Register Guidelines E-Books Today's Posts Search

Go Back   MobileRead Forums > E-Book Software > Calibre

Notices

Closed Thread
 
Thread Tools Search this Thread
Old 05-09-2010, 07:24 AM   #346
eboyhan
PandaMuse
eboyhan doesn't littereboyhan doesn't litter
 
eboyhan's Avatar
 
Posts: 104
Karma: 104
Join Date: Nov 2009
Location: Florida
Device: kindle dx, kindle touch SO, kindle fire, kindle fire hd8.9
Thumbs up

Quote:
Originally Posted by itimpi View Post

Would this meet your requirements?
It might, I'll have to delve deeper into Calibre. Since I have over 1000 print books, is there any way to bulk import ISBNs? I can easily get some or all of the metadata maintained by Gurulib exported into Excel, CSV, or XML formats.

Okay, since my original answer here I have delved into the calibre user manual more deeply, played around with the calibre "add empty book" facility, the "edit metadata in bulk", calibredb.exe, etc.

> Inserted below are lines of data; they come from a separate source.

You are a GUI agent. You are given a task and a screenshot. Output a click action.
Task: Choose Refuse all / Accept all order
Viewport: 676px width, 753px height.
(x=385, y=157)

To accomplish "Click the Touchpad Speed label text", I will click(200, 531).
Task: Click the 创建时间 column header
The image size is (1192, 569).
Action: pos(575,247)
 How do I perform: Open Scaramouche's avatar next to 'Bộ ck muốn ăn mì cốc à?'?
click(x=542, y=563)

One problem that I found right off the bat is that the calibre user manual predates when the add empty book capability was added. I can only find a few posts (after googling around) related to the add empty book facility -- and they weren't particularly helpful in describing how one might add empty books in bulk. Also I could find no documentation at all as to how one might use calibredb to add empty books.

@itimpi you said in one of your answers to a post elsewhere, that you no longer had to create dummy files, it would seem to me that if one has say 1000 empty books to create, and one does not want to manually enter metadata for all of these, then one approach would be to create 1000 dummy files whose filenames create a unique metadata signature. Ideally, if this is the approach I must take, I would like the files to have the ISBN number as their file name, and create a script using calibredb that would somehow add the 1000 files as empty books --each with their appropriate ISBN number. Unfortunately from the limited documentation that I have been able to find, I cannot find any easy way to link a file name with the ISBN metadata field.

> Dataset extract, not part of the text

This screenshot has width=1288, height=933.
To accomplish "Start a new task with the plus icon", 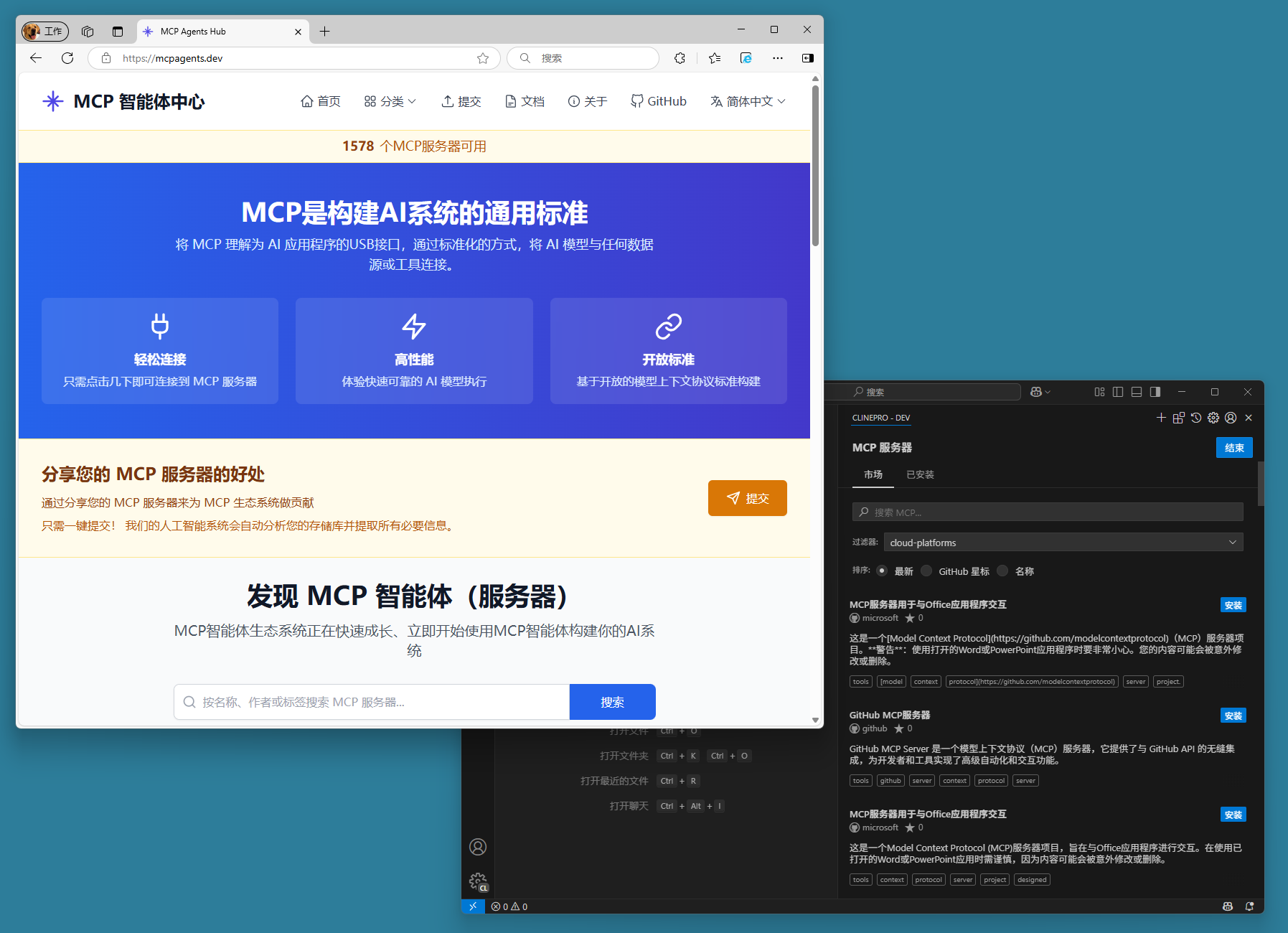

Any help that anyone could give would be appreciated. By the way I'm not adverse to writing a script to accomplish this, I just need some pointers on how to get started. An example or two of a command line that adds an empty book and gives it an ISBN metadata entry would be really helpful here.

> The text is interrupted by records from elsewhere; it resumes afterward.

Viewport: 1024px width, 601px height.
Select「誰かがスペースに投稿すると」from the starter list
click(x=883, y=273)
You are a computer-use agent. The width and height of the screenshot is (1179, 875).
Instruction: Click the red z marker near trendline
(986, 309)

Anyhow, thanks for your prompt response

Last edited by eboyhan; 05-09-2010 at 03:57 PM.
eboyhan is offline  
Old 05-13-2010, 04:18 PM   #347
jeanniespc
Member
jeanniespc began at the beginning.
 
Posts: 11
Karma: 10
Join Date: May 2010
Location: NC
Device: Kindle 2, Nook, Sony PRS300
calibre with Kindle2

After you change a book with the metadata....do you have to convert it? What do you do to get it back on the kindle?

Jeannie
jeanniespc is offline  
Advert
Old 05-15-2010, 04:33 AM   #348
Jedai
Member
Jedai began at the beginning.
 
Posts: 10
Karma: 10
Join Date: Oct 2009
Device: iPhone, Sony Touch Reader
@eboyhan : A suggestion without a script (or at least only to create the dummy files from a list of ISBN) would be to fiddle with the import regex in Preference>Add/Save>Adding and then import all those books at once, you can then bulk import the metadata.
Jedai is offline  
Old 05-22-2010, 06:53 AM   #349
Yeti
Member
Yeti began at the beginning.
 
Yeti's Avatar
 
Posts: 12
Karma: 26
Join Date: Jul 2009
Location: Queensland, Australia
Device: Kindle 2i
Hi all,

I am new to the wonderful world of e-readers, have just bought a Kindle 2i. I am having a problem with converting PDF to MOBI using Calibre. I have spent a few hours trying to find a solution, but surprisingly have not seen it mentioned in any of the FAQ's or the Calibre user manual or web site- am I the only one who's having this problem?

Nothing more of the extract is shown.